Dass auch etablierte Siedlungen bedroht sind, ist ein deutliches Zeichen für die Verschlechterung der Situation von Roma, die im Gebiet der Republiken Serbien und Montenegro leben.

Bis zum Beginn der Kriege, die dem Zerfall Jugoslawiens folgten, lebte die etwa eine Million jugoslawischer Roma dort besser als in vielen anderen europäischen Ländern. Eine liberale Minderheitenpolitik sicherte den jugoslawischen Roma eine eigene Zeitung sowie Radio- und Fernsehsendungen auf Romani. Kinder von Roma konnten in ihrer Sprache unterrichtet werden. Doch die wirtschaftliche Basis der Roma Jugoslawiens blieb stets schwach. In den achtziger Jahren verstärkte sich mit den aufkommenden Nationalismen auch der Antiziganismus. Unter Slobodan Milosevic wurden die Roma aus der Sozialistischen Partei Serbiens ausgeschlossen. Die Ethnisierung während der Kriege führte zu hunderttausendfacher Vertreibung von Roma.

»Die Behörden denken: Die Roma können nichts machen, das sind ungebildete Leute, und ungebildete Leute kann man leicht manipulieren«, so Sain. Dass diese Rechnung der Behörden nicht aufgeht, ist das erklärte Ziel des Roma-Nationalrates. »Wenn wir den Abriss jetzt nicht verhindern, sitzen binnen weniger Tage 200 bis 300 Roma auf der Straße. Falls nötig, werden sich die Leute als lebende Schutzschilde vor ihre Häuser stellen«, droht Sain.
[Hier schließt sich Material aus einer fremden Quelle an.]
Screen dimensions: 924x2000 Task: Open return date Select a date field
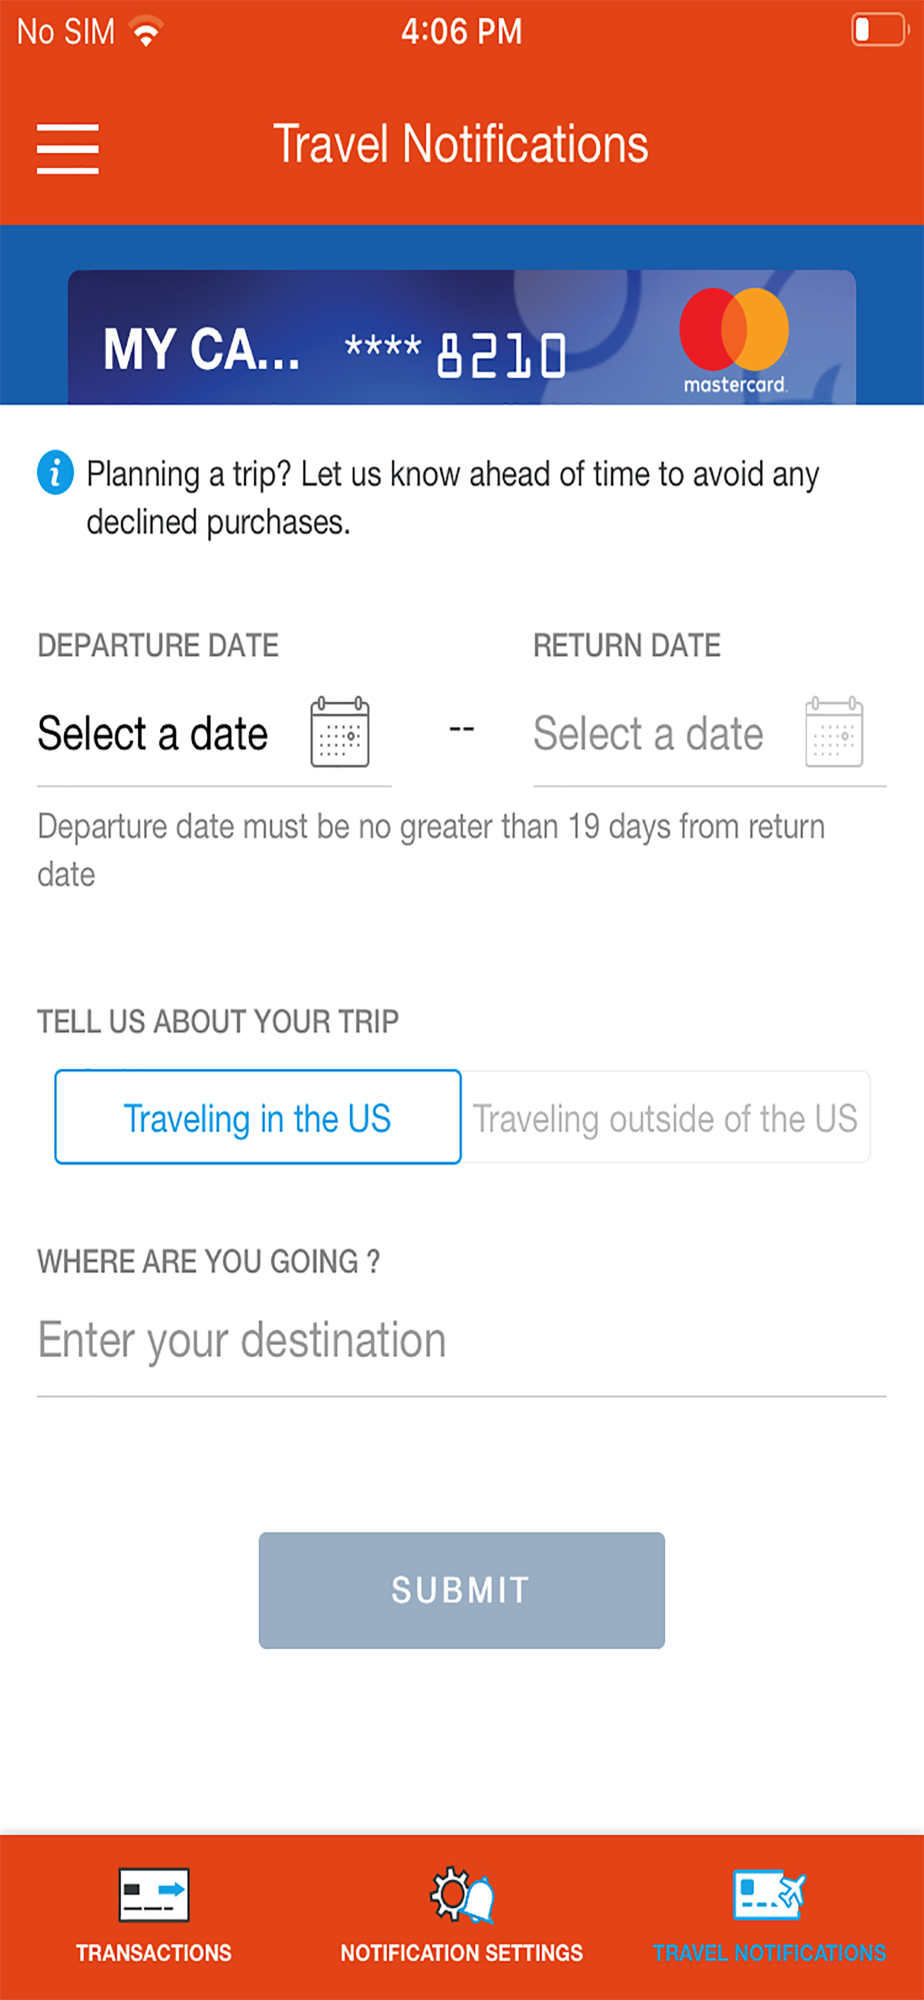coord(648,734)
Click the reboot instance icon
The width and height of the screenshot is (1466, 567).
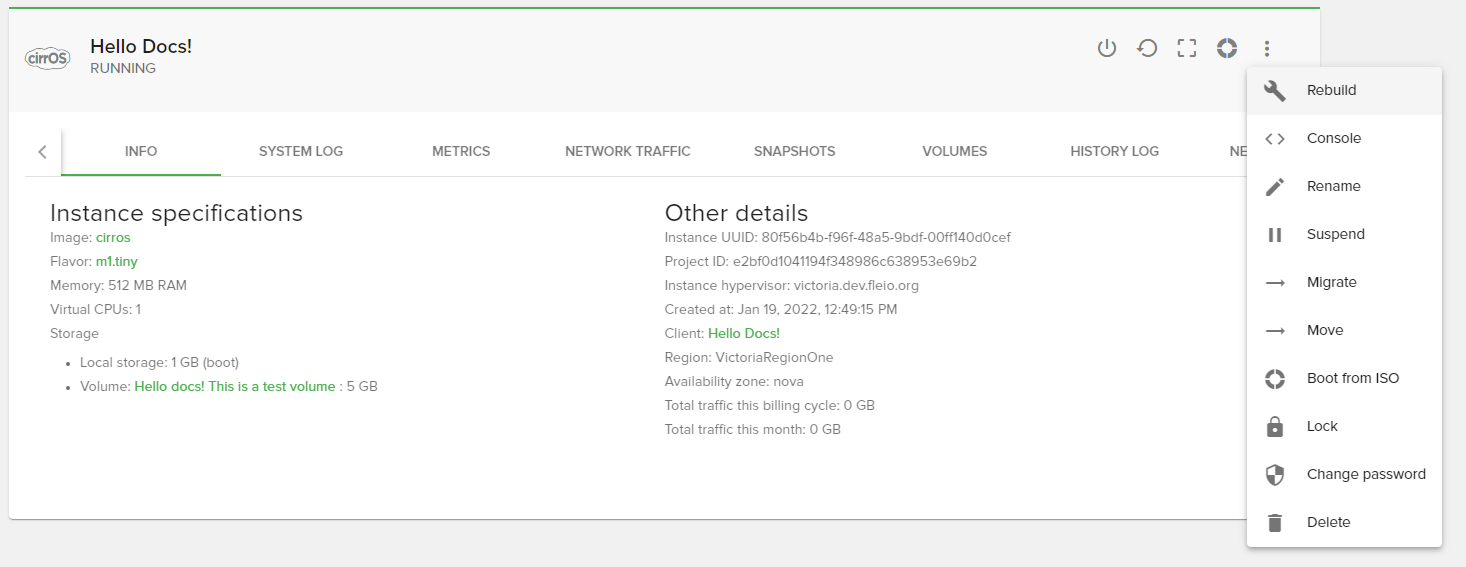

Sollte der Belgrader Magistrat sich stur stellen, wollen die Protestierenden auch Straßen- und Autobahnblockaden organisieren.

Doch zunächst mal könnten die DemonstrantInnen im Belgrader Pionierpark ja einen kleinen Erfolg feiern. Der Magistrat willigte nicht nur in weitere Verhandlungen ein, sondern setzte die Räumungen und Abrisse zunächst mal aus.

Einer aus Grmec erhebt die Stimme: »Es geht nicht nur um uns, es geht um alle Roma in Serbien«, sagt er. Die anderen im Pionierpark applaudieren.